• [Work item] Pick every line out of the entries below that has the string "computer", and copy it.

Stored records
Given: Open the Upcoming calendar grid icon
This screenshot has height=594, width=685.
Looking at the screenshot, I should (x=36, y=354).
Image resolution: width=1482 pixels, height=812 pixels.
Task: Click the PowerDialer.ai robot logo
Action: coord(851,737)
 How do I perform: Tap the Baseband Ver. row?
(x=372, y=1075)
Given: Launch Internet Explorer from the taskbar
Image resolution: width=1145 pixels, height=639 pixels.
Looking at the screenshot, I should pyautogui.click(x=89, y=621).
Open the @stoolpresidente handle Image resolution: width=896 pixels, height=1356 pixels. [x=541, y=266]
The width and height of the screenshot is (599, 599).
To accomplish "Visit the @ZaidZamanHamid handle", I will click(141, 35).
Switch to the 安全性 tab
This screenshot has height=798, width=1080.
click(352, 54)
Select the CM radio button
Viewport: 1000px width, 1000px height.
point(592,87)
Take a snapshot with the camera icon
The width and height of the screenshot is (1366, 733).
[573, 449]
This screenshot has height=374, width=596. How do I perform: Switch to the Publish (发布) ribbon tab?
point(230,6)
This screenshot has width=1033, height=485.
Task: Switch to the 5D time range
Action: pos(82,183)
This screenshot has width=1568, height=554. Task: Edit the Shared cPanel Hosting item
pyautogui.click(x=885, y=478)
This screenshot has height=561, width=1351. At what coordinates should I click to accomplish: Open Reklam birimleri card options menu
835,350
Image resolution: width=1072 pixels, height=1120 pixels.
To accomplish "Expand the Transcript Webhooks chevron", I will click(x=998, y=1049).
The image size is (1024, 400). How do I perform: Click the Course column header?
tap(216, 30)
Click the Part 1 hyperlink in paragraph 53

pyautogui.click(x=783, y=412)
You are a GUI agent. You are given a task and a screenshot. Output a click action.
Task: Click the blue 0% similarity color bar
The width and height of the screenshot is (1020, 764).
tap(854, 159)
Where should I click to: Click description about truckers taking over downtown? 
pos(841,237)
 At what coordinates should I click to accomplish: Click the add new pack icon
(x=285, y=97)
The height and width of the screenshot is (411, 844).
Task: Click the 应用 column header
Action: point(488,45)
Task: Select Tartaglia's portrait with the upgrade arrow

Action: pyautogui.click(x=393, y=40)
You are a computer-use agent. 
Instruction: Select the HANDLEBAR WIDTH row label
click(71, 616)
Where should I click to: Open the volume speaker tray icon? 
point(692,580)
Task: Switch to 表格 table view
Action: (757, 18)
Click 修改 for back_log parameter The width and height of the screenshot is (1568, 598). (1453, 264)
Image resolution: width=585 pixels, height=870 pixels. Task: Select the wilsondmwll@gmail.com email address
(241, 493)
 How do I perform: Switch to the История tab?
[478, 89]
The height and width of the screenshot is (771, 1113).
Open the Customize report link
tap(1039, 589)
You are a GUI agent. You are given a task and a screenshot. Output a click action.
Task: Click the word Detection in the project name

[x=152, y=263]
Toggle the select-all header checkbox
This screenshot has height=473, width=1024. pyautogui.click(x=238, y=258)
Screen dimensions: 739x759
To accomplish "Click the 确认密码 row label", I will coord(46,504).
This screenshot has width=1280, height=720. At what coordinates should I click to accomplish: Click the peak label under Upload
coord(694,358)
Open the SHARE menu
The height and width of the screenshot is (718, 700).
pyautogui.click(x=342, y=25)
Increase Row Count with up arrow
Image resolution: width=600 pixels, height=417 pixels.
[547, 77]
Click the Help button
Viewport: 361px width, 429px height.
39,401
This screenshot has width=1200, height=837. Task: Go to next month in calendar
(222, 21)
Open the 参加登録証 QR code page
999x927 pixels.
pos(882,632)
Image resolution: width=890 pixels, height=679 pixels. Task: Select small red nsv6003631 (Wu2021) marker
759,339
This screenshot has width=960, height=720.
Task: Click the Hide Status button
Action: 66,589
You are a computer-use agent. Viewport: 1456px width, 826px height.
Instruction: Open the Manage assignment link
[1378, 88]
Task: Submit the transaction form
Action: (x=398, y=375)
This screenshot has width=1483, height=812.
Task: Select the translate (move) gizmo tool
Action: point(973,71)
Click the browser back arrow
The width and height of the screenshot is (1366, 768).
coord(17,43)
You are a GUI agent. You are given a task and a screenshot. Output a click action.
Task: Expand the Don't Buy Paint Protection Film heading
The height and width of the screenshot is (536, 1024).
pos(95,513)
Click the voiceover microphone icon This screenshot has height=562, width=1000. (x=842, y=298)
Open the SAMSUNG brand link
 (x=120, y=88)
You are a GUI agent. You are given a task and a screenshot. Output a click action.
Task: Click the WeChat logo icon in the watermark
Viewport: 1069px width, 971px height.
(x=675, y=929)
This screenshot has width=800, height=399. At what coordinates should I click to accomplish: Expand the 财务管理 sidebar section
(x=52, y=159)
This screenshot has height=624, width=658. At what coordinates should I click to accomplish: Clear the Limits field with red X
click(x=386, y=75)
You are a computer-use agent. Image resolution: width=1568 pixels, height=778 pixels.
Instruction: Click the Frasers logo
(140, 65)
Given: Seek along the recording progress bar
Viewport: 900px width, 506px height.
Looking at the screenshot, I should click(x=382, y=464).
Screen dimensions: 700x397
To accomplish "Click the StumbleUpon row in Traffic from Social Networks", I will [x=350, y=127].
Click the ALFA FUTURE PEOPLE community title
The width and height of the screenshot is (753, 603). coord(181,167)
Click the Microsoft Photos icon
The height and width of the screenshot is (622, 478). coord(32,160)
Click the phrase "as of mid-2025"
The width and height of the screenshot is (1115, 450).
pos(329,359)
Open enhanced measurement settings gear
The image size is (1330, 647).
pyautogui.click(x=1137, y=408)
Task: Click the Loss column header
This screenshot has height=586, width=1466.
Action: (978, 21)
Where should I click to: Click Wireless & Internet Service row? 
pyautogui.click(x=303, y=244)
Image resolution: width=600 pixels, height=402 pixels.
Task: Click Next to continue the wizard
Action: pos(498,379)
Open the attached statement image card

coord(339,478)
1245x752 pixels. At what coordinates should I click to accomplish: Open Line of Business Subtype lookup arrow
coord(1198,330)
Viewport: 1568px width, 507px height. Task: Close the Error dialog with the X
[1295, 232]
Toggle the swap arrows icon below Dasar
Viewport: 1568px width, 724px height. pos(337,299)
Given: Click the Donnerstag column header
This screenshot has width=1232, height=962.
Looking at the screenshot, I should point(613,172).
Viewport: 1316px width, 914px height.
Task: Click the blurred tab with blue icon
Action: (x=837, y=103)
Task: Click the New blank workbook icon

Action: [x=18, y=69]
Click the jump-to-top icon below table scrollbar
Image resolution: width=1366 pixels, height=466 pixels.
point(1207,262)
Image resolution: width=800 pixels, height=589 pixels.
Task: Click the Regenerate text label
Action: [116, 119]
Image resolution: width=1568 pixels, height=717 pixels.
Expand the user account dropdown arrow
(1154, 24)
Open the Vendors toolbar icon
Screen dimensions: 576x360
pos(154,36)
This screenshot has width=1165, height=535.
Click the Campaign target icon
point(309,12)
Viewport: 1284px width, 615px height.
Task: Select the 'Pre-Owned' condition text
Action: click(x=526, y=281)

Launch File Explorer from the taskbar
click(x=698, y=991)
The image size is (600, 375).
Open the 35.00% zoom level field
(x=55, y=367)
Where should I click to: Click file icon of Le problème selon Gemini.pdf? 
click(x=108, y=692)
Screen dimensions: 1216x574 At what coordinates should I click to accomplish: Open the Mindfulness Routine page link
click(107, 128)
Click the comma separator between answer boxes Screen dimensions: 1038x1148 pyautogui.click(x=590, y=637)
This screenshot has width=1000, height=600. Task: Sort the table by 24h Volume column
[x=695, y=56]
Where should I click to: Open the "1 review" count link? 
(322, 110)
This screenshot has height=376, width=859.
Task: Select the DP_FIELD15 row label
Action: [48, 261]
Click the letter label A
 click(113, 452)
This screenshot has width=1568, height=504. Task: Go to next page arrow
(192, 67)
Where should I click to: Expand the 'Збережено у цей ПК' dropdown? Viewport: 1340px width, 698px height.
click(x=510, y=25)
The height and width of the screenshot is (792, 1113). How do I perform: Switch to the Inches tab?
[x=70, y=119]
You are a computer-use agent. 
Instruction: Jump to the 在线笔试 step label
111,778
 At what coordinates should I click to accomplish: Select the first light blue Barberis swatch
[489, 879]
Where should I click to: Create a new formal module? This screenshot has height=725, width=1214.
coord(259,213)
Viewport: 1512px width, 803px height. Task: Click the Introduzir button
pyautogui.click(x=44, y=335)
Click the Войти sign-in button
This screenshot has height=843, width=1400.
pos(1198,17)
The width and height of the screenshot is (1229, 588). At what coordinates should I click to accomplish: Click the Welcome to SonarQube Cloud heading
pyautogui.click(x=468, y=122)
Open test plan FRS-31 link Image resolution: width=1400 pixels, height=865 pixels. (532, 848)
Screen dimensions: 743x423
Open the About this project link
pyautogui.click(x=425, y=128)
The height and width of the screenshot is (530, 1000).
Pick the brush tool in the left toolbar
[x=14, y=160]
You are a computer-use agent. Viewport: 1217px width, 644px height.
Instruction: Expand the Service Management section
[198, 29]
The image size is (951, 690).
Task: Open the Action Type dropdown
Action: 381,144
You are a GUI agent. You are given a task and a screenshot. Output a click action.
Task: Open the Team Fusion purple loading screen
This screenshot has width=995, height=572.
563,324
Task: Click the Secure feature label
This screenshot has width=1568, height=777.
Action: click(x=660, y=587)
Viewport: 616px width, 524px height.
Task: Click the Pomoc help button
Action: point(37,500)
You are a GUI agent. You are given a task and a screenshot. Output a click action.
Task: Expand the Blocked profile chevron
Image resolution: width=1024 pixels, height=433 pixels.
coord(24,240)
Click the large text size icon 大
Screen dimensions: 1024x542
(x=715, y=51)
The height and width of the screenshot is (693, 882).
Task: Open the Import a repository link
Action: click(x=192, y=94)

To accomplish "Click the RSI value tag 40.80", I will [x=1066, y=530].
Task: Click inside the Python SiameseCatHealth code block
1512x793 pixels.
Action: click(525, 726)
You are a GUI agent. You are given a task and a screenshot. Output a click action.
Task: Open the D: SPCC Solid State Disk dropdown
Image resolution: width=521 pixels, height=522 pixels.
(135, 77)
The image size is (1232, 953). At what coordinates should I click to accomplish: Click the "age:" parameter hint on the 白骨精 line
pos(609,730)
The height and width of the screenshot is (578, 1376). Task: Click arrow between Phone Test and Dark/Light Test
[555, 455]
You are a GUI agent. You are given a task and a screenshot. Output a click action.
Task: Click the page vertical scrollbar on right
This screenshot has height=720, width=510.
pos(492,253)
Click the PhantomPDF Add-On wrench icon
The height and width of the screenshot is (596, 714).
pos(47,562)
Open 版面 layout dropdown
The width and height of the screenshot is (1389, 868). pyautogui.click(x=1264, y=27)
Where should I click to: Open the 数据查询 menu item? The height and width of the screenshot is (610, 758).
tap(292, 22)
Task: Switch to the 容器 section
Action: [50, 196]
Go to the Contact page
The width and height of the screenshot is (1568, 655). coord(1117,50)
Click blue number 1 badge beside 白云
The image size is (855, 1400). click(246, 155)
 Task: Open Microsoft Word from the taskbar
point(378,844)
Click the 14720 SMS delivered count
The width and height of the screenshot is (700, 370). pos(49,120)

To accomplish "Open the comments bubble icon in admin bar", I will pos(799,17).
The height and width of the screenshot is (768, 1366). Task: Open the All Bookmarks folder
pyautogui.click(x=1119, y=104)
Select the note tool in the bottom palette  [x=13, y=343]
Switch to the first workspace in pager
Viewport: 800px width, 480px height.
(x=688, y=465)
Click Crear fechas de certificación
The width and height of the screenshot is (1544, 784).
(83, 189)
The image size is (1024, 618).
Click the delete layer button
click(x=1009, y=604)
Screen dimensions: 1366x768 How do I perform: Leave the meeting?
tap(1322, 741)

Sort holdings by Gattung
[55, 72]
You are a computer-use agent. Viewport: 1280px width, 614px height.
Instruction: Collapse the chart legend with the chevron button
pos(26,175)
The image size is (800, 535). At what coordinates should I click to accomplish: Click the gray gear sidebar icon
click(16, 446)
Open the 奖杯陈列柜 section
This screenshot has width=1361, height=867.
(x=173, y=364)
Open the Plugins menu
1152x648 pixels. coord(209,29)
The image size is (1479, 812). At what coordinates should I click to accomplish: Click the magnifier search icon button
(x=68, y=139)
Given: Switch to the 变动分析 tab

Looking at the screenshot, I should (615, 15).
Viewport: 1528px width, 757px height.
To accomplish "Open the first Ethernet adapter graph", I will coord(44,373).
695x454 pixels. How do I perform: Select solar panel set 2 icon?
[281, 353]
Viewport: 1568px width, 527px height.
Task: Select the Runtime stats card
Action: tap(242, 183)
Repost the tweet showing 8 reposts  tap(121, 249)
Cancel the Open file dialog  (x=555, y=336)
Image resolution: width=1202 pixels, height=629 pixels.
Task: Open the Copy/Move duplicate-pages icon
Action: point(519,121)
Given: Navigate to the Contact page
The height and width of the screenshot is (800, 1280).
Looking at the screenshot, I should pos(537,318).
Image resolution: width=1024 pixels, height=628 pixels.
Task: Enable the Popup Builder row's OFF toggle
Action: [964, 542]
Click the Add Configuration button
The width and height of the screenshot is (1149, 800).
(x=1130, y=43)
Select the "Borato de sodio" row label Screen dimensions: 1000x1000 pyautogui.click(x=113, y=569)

• [Reply to the task]
You are a computer-use agent. 
You are a computer-use agent. Viewport: 1456px width, 826px height.
You are a computer-use agent. Image resolution: width=1568 pixels, height=778 pixels.
You are a computer-use agent. 
You are a computer-use agent. Viewport: 1217px width, 644px height.
You are a computer-use agent. Viewport: 1280px width, 614px height.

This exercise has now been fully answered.